Jen rukte haar arm los uit Decebel's greep. Ze trok haar schouders naar achteren en stond zo recht mogelijk. Toen deed ze een stap naar voren en hij zweerde dat er stoom van haar huid moest komen. Ze drukte haar vinger in Decebel's borst terwijl ze hem woedend aankeek.

"Eerst en vooral, je weet helemaal niets van mij, dus waag het niet om me te vertellen wat voor soort vriend je denkt dat ik ben. Ten tweede, ik zou nooit, maar dan ook nooit een van mijn vrienden in de steek laten. In tegenstelling tot een harige viervoeter die ik ken, verdwijn ik niet zonder mijn vrienden te helpen. Jacque weet dat ik terug moet naar de Verenigde Staten. Ze heeft Fane en Sally."

"Is dat zo?" daagde Decebel uit.

"Ja, Cujo. Dat is zo." Jen stak haar kin naar voren terwijl ze haar tanden op elkaar klemde.

"Als Jacque zo begripvol is, waarom ging ze dan naar Vasile om hem te laten bellen dat ik je moest komen halen?" De blik op Decebel's gezicht was als die van een kat die net een vogeltje had gevangen. Hij keek toe hoe Jennifer's mond openviel bij zijn woorden. Hij stond stil en liet de informatie bezinken. Uiteindelijk keek ze weer omhoog in zijn ogen – de enige naast zijn Alpha die dat mocht – en wreef met haar hand over haar voorhoofd.
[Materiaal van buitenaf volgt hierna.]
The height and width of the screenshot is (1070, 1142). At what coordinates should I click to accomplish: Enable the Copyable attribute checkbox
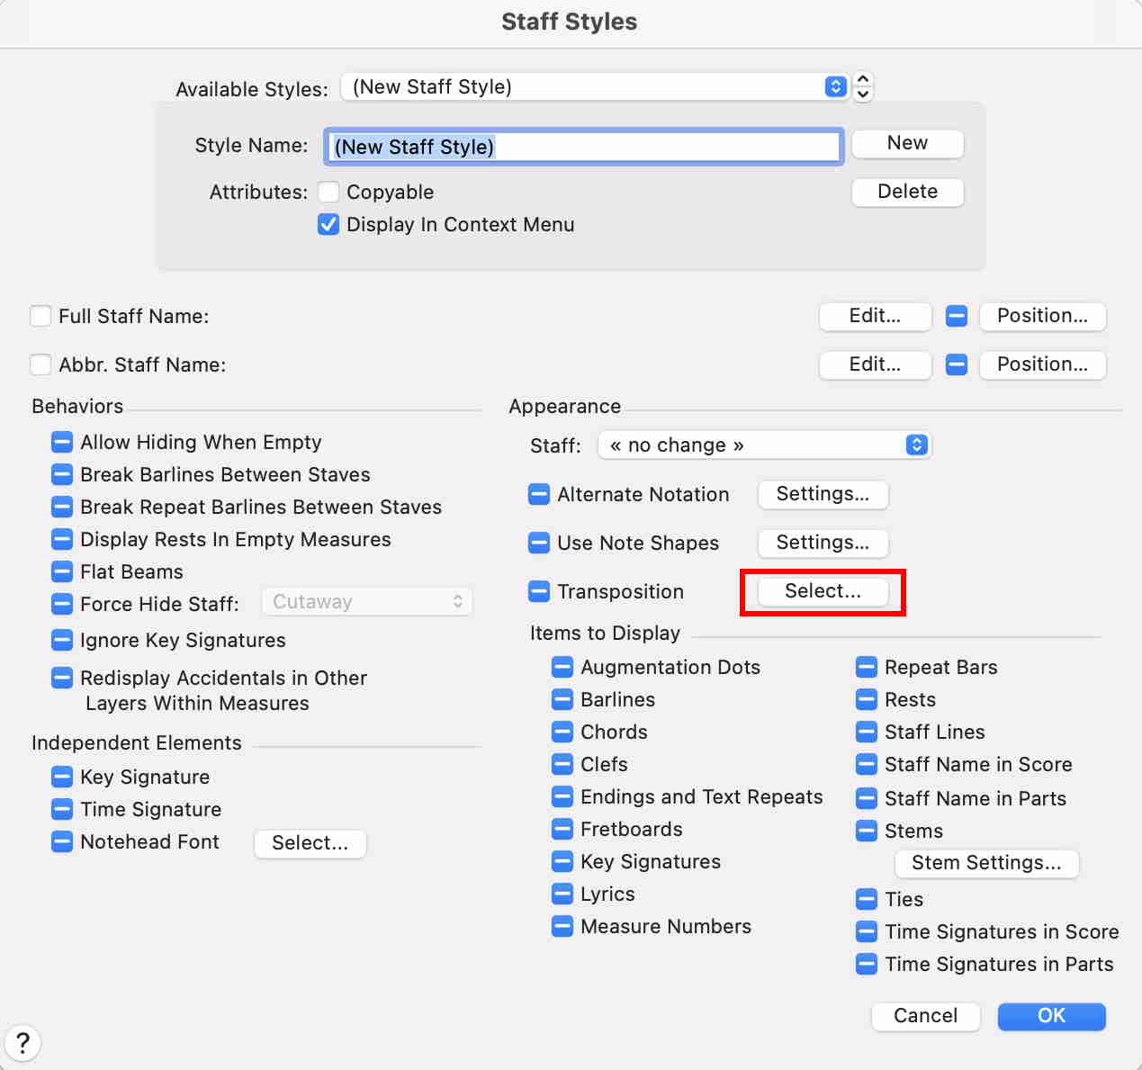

"Is dat waarom je kwam, omdat Vasile je stuurde?"

Decebel kon zien dat zijn antwoord haar zou kunnen verpletteren en mogelijk wegduwen, waardoor het makkelijker zou zijn om afstand te houden. Hij staarde in haar blauwe ogen, ogen die hem smeekten om de waarheid, pijnlijk of niet.
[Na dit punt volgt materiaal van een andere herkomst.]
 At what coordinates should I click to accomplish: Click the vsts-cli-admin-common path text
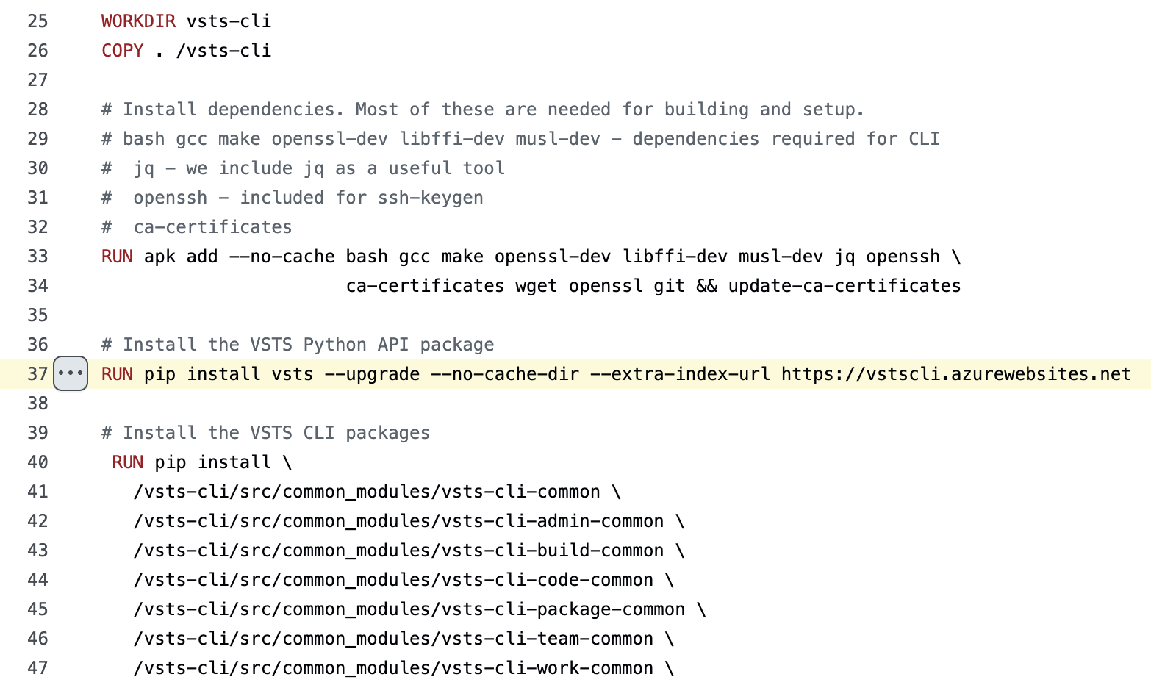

"Vasile belde me." Jennifer's gezicht vertrok, dus vervolgde Decebel snel. "Maar hij beval me niet om je te komen halen."

Haar hoofd schoot omhoog bij zijn woorden, haar ogen zochten zijn gezicht voor een spoor van een leugen. Decebel was er zeker van dat ze zou vragen waarom hij dan wel kwam, maar in plaats daarvan haalde ze diep adem. Ze zag er plotseling moe en verslagen uit.

"Prima, ik blijf. Maar niet omdat jij zegt dat het moet. Ik blijf voor Jacque." Jen probeerde om Decebel heen te lopen en naar de uitgang van het vliegtuig te gaan. Toen ze de deur opendeed en de koude decemberlucht en de zon op haar gezicht voelde, draaide ze zich om naar de wolf die haar stilletjes gadesloeg. "Ik blijf, maar je moet ervoor zorgen dat je uit mijn buurt blijft. Ik heb geen grote broer nodig die over me waakt en me vertelt wat ik moet doen, dus doe dat niet." Ze stapte uit het vliegtuig en de frisse, ijzige lucht brandde in haar longen. Sorin stond met de passagiersdeur open voor haar.

Decebel staarde naar de lege plek waar Jennifer had gestaan. Hij sloot zijn ogen en haalde diep adem door zijn neus, genietend van haar geur. Hij schudde zijn hoofd en opende zijn ogen.

"Jennifer," fluisterde hij haar naam eerbiedig in het lege vliegtuig. "Ik zie je absoluut niet als een zus, en ik denk niet dat ik uit je buurt kan blijven, zelfs als ik dat zou willen."